Les plus nettes, parmi ces discriminations, étaient sans doute dues aux ségrégations juridiques. Dans un article paru en 1961 (Vie de Trimalcion, Annales ESC, 213-247), Paul Veyne avait montré que deux sociétés, juridiquement distinctes, cohabitaient dans le monde romain: d’une part celle des ingénus, c’est-à-dire des individus de naissance libre et, de l’autre, celle des esclaves et des affranchis. Une coupure profonde séparait ces deux sociétés qui, en vertu du statut juridique, n’étaient pas superposées, mais vivaient parallèlement ; chacune avait sa propre hiérarchie, la seconde copiant les classements hiérarchiques de la première, avec cependant un décalage dû à la servitude. Alors que nombre d’affranchis, ou même d’esclaves, jouaient un rôle économique, social ou administratif important, la tare servile, que n’effaçait point l’affranchissement, leur interdisait l’accès à l’honorabilité et les maintenait en marge du corps social. Par contre, bien des ingénus n’avaient guère un niveau de vie supérieur à celui de beaucoup d’esclaves ou d’affranchis, et leur poids social était inexistant, mais même classés parmi les «humiliores», ils étaient partie intégrante du corps civique, en raison de leur condition juridique.
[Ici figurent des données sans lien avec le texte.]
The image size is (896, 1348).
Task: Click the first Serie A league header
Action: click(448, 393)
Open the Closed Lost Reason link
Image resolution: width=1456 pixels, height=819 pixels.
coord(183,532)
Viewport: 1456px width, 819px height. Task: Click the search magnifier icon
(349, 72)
Dans la société des affranchis et des esclaves, ces derniers étaient, selon le droit, à la fois des personnes et des objets. En tant que personnes, ils avaient un statut, mais en qualité d’outil parlant (instrumentum vocale), ils n’étaient que des biens, objets de cessions, conformément aux mêmes procédures juridiques que les immeubles et les biens-fonds. Ils faisaient partie de la «familia», terme qui signifiait aussi bien le groupe familial que l’ensemble des biens de la famille. L’affranchissement n’effaçait nullement cette appartenance, car une fois libérés de la servitude, on leur donnait le nom de famille de leurs anciens maîtres devenus leurs patrons. Le code de la morale sociale, garanti par la loi, imposait à l’affranchi un ensemble d’obligations, depuis la déférence (reverentia) due aux patrons, jusqu’aux prestations de services pendant quelques journées de travail (operae). La coutume sociale maintenait les enfants de l’affranchi dans l’orbite familiale du maître ancestral, et seul le décès du patron et de ses descendants rendait l’affranchi et sa descendance véritablement indépendants.
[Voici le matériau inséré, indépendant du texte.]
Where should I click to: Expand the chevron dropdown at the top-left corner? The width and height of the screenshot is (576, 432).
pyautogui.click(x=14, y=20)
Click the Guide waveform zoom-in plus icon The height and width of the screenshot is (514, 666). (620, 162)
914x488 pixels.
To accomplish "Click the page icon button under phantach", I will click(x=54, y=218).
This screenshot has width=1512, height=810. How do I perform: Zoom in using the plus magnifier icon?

Dans les villes, les esclaves partageaient d’ordinaire la vie quotidienne de la plèbe urbaine ; mais leur intégration dans les groupes civiques était très restreinte, limitée à quelques collèges ; et ils pouvaient aussi bénéficier de certaines largesses, de certaines distributions collectives. Mais même affranchis, l’ordre décurional, celui des notables de la cité, leur était totalement fermé, car l’affranchissement ne leur donnait accès ni aux élections du sénat local, ni à celles des magistratures. Tout au plus pouvaient-ils bénéficier d’un décurionat honoraire (ornamenta), qui leur permettait de partager les signes extérieurs de dignité avec les «honestiores». Pour autant, certains affranchis pouvaient acquérir ascendant et influence, tel ce L. Licinius Secundus, l’affranchi d’un ami de l’empereur Trajan, auquel avaient été dédiées pas moins de vingt-et-une bases de statues. Mais nonobstant cette débauche d’honneurs, preuve de son poids social, la seule dignité qui lui était permise était celle de «sévir augustal», membre de l’ordre des «augustales», chargés du culte impérial, seule et unique voie ouverte aux affranchis pour jouer un rôle officiel dans la cité.
Seul l’empereur pouvait effacer juridiquement la tâche d’une extraction servile. Il pouvait, en effet, concéder aux affranchis les anneaux d’or, symboles de l’ordre équestre, qui leur permettaient d’être classés juridiquement parmi les ingénus, mais sans une intégration effective dans l’ordre des chevaliers, ni une abolition totale du statut d’affranchi. Les plus favorisés pouvaient aussi bénéficier de la «restitutio natalium» qui, exceptionnellement, accordait à l’affranchi une naissance libre et effaçait toute trace de son extraction servile, lui permettant ainsi de devenir, à part entière, membre de l’ordre équestre. Seuls quelques proches de la cour impériale avaient été en mesure de profiter de ce règlement occasionnel.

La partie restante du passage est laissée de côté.